Continue the abstract on self-reported hepatitis B vaccination and serological status, starting after its last sentence.

SELECTED EXTRACT START

Maxine M. Denniston, R. Monina Klevens, and Ruth B. Jiles are with the Epidemiology and Surveillance Branch, Kathy K. Byrd is with the Prevention Branch, and Jan Drobeniuc and Saleem Kamili are with the Laboratory Branch, Division of Viral Hepatitis, National Center for HIV/AIDS, Viral Hepatitis, STD and TB Prevention, Centers for Disease Control and Prevention, Atlanta, GA.
We sought to assess the performance of self-reported vaccination with hepatitis B vaccine (HepB) compared with serological status for hepatitis B markers in the general US civilian population.
Using 1999 through 2008 National Health and Nutrition Examination Survey data, we calculated 3 measures of agreement between self-reported HepB vaccination status and serological status: percent concordance, and positive (PPV) and negative predictive values (NPV) of self-report. Logistic regression was used to identify factors associated with agreement between self-report and serological status.

SELECTED EXTRACT END
GIVEN MATERIAL START

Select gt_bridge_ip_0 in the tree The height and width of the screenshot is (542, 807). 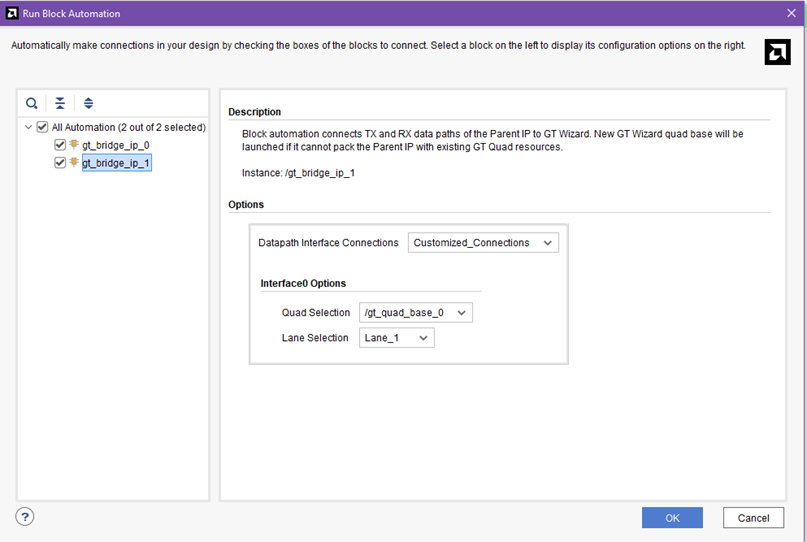116,145
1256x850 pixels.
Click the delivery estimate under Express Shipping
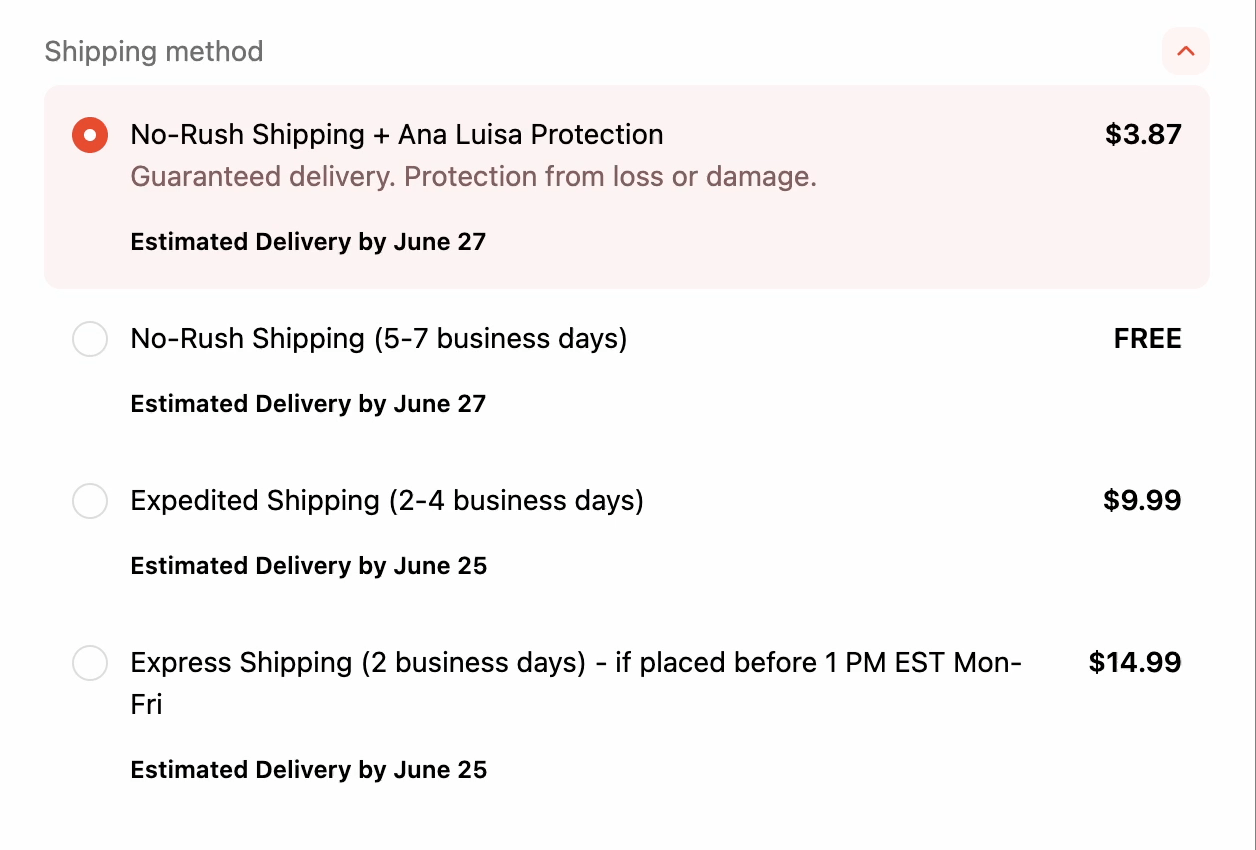tap(308, 770)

GIVEN MATERIAL END

## RESULT
Overall agreement was 83% (95% CI = 82.3, 83.7), NPV of self-report was high (0.95; 95% CI = 0.93, 0.95) and PPV was low (0.53; 95% CI = 0.51, 0.54). Birth year relative to the 1991 recommendation for universal infant HepB vaccination had a strong association with agreement, however, the association was positive for those who reported receiving at least 3 doses and negative for those who reported receiving no doses.
Although the low PPV in our study could be attributable in part to waning of vaccine-induced anti-HBs over time, national adult HepB vaccination coverage may be lower than previously estimated because national estimates usually depend on self-report of vaccine receipt.